BEGIN INFORMATION PROVIDED
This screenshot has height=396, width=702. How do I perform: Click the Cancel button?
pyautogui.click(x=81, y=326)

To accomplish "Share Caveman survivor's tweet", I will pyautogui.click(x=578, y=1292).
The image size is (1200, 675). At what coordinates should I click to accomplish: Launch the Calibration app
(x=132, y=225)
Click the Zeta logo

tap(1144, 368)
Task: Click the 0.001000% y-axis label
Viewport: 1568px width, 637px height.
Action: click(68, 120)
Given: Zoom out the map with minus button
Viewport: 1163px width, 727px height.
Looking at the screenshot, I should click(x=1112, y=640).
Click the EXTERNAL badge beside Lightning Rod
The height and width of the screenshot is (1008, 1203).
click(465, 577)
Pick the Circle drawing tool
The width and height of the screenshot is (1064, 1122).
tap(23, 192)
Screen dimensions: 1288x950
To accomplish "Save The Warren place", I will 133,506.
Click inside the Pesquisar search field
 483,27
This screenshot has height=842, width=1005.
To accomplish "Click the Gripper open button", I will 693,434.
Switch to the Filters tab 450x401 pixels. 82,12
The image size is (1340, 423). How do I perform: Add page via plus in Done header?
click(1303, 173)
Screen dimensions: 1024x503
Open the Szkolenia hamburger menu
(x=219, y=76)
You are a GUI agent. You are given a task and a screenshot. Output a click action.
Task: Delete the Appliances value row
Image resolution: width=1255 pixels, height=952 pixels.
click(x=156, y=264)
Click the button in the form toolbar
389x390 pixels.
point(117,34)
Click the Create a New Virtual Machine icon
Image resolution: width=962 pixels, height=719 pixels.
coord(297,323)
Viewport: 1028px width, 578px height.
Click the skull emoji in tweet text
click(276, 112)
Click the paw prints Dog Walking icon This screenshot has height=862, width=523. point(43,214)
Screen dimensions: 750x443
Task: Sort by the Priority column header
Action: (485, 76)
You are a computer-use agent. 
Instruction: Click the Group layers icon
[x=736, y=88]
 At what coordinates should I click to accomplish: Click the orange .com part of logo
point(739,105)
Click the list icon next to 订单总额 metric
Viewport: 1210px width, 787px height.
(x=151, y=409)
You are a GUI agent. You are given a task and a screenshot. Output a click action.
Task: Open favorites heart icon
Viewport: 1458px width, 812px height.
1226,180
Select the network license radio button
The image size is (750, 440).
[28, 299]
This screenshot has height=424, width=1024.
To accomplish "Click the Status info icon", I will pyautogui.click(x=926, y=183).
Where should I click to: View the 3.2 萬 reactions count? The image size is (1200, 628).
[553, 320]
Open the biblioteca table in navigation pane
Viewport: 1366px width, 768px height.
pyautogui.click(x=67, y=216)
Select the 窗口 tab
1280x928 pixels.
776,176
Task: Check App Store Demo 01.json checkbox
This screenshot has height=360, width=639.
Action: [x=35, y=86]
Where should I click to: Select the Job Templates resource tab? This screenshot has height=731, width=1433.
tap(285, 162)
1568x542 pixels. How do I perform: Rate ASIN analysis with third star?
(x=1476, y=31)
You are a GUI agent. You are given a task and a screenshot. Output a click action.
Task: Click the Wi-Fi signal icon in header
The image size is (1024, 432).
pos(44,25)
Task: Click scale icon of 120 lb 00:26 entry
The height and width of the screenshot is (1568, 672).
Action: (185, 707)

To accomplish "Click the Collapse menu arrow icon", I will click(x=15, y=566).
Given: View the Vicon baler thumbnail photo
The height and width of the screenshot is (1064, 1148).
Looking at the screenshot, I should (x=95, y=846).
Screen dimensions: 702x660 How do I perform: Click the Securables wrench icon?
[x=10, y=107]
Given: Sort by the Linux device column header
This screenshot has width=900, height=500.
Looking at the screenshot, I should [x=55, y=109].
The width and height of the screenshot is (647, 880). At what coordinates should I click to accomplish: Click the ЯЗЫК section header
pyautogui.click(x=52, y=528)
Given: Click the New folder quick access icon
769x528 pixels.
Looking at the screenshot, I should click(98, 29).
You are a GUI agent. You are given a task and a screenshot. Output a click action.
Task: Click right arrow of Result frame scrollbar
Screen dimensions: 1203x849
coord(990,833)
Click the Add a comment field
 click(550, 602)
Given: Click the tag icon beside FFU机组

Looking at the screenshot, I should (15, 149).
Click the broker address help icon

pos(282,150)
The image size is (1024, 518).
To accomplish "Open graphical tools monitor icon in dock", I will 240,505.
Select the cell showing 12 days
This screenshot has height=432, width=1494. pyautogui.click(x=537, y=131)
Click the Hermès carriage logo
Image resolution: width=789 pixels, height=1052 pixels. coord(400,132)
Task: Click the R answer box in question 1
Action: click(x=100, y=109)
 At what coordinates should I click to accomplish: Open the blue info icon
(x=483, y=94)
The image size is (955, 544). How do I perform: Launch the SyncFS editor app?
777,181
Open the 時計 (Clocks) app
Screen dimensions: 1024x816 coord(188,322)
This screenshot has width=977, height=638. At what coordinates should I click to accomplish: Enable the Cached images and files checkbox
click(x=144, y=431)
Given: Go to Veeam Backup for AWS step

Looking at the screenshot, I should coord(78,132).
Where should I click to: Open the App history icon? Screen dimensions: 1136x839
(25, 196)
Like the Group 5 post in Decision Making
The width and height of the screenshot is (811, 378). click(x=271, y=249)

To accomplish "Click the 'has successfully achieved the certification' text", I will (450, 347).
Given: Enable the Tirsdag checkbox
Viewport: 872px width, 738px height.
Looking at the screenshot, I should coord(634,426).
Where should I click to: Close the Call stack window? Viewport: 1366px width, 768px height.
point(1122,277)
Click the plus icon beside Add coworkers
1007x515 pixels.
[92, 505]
END INFORMATION PROVIDED
TASK GOAL: All of the data above must be retyped exactly.

ANSWER SPACE:
This screenshot has height=396, width=702. How do I perform: Click the Cancel button?
pyautogui.click(x=81, y=326)

To accomplish "Share Caveman survivor's tweet", I will pyautogui.click(x=578, y=1292).
The image size is (1200, 675). At what coordinates should I click to accomplish: Launch the Calibration app
(x=132, y=225)
Click the Zeta logo

tap(1144, 368)
Task: Click the 0.001000% y-axis label
Viewport: 1568px width, 637px height.
Action: click(68, 120)
Given: Zoom out the map with minus button
Viewport: 1163px width, 727px height.
Looking at the screenshot, I should click(x=1112, y=640).
Click the EXTERNAL badge beside Lightning Rod
The height and width of the screenshot is (1008, 1203).
click(465, 577)
Pick the Circle drawing tool
The width and height of the screenshot is (1064, 1122).
tap(23, 192)
Screen dimensions: 1288x950
To accomplish "Save The Warren place", I will 133,506.
Click inside the Pesquisar search field
 483,27
This screenshot has height=842, width=1005.
To accomplish "Click the Gripper open button", I will 693,434.
Switch to the Filters tab 450x401 pixels. 82,12
The image size is (1340, 423). How do I perform: Add page via plus in Done header?
click(1303, 173)
Screen dimensions: 1024x503
Open the Szkolenia hamburger menu
(x=219, y=76)
You are a GUI agent. You are given a task and a screenshot. Output a click action.
Task: Delete the Appliances value row
Image resolution: width=1255 pixels, height=952 pixels.
click(x=156, y=264)
Click the button in the form toolbar
389x390 pixels.
point(117,34)
Click the Create a New Virtual Machine icon
Image resolution: width=962 pixels, height=719 pixels.
coord(297,323)
Viewport: 1028px width, 578px height.
Click the skull emoji in tweet text
click(276, 112)
Click the paw prints Dog Walking icon This screenshot has height=862, width=523. point(43,214)
Screen dimensions: 750x443
Task: Sort by the Priority column header
Action: (485, 76)
You are a computer-use agent. 
Instruction: Click the Group layers icon
[x=736, y=88]
 At what coordinates should I click to accomplish: Click the orange .com part of logo
point(739,105)
Click the list icon next to 订单总额 metric
Viewport: 1210px width, 787px height.
(x=151, y=409)
You are a GUI agent. You are given a task and a screenshot. Output a click action.
Task: Open favorites heart icon
Viewport: 1458px width, 812px height.
1226,180
Select the network license radio button
The image size is (750, 440).
[28, 299]
This screenshot has height=424, width=1024.
To accomplish "Click the Status info icon", I will pyautogui.click(x=926, y=183).
Where should I click to: View the 3.2 萬 reactions count? The image size is (1200, 628).
[553, 320]
Open the biblioteca table in navigation pane
Viewport: 1366px width, 768px height.
pyautogui.click(x=67, y=216)
Select the 窗口 tab
1280x928 pixels.
776,176
Task: Check App Store Demo 01.json checkbox
This screenshot has height=360, width=639.
Action: [x=35, y=86]
Where should I click to: Select the Job Templates resource tab? This screenshot has height=731, width=1433.
tap(285, 162)
1568x542 pixels. How do I perform: Rate ASIN analysis with third star?
(x=1476, y=31)
You are a GUI agent. You are given a task and a screenshot. Output a click action.
Task: Click the Wi-Fi signal icon in header
The image size is (1024, 432).
pos(44,25)
Task: Click scale icon of 120 lb 00:26 entry
The height and width of the screenshot is (1568, 672).
Action: (185, 707)

To accomplish "Click the Collapse menu arrow icon", I will click(x=15, y=566).
Given: View the Vicon baler thumbnail photo
The height and width of the screenshot is (1064, 1148).
Looking at the screenshot, I should (x=95, y=846).
Screen dimensions: 702x660 How do I perform: Click the Securables wrench icon?
[x=10, y=107]
Given: Sort by the Linux device column header
This screenshot has width=900, height=500.
Looking at the screenshot, I should [x=55, y=109].
The width and height of the screenshot is (647, 880). At what coordinates should I click to accomplish: Click the ЯЗЫК section header
pyautogui.click(x=52, y=528)
Given: Click the New folder quick access icon
769x528 pixels.
Looking at the screenshot, I should click(98, 29).
You are a GUI agent. You are given a task and a screenshot. Output a click action.
Task: Click right arrow of Result frame scrollbar
Screen dimensions: 1203x849
coord(990,833)
Click the Add a comment field
 click(550, 602)
Given: Click the tag icon beside FFU机组

Looking at the screenshot, I should (15, 149).
Click the broker address help icon

pos(282,150)
The image size is (1024, 518).
To accomplish "Open graphical tools monitor icon in dock", I will 240,505.
Select the cell showing 12 days
This screenshot has height=432, width=1494. pyautogui.click(x=537, y=131)
Click the Hermès carriage logo
Image resolution: width=789 pixels, height=1052 pixels. coord(400,132)
Task: Click the R answer box in question 1
Action: click(x=100, y=109)
 At what coordinates should I click to accomplish: Open the blue info icon
(x=483, y=94)
The image size is (955, 544). How do I perform: Launch the SyncFS editor app?
777,181
Open the 時計 (Clocks) app
Screen dimensions: 1024x816 coord(188,322)
This screenshot has width=977, height=638. At what coordinates should I click to accomplish: Enable the Cached images and files checkbox
click(x=144, y=431)
Given: Go to Veeam Backup for AWS step

Looking at the screenshot, I should coord(78,132).
Where should I click to: Open the App history icon? Screen dimensions: 1136x839
(25, 196)
Like the Group 5 post in Decision Making
The width and height of the screenshot is (811, 378). click(x=271, y=249)

To accomplish "Click the 'has successfully achieved the certification' text", I will (450, 347).
Given: Enable the Tirsdag checkbox
Viewport: 872px width, 738px height.
Looking at the screenshot, I should coord(634,426).
Where should I click to: Close the Call stack window? Viewport: 1366px width, 768px height.
point(1122,277)
Click the plus icon beside Add coworkers
1007x515 pixels.
[92, 505]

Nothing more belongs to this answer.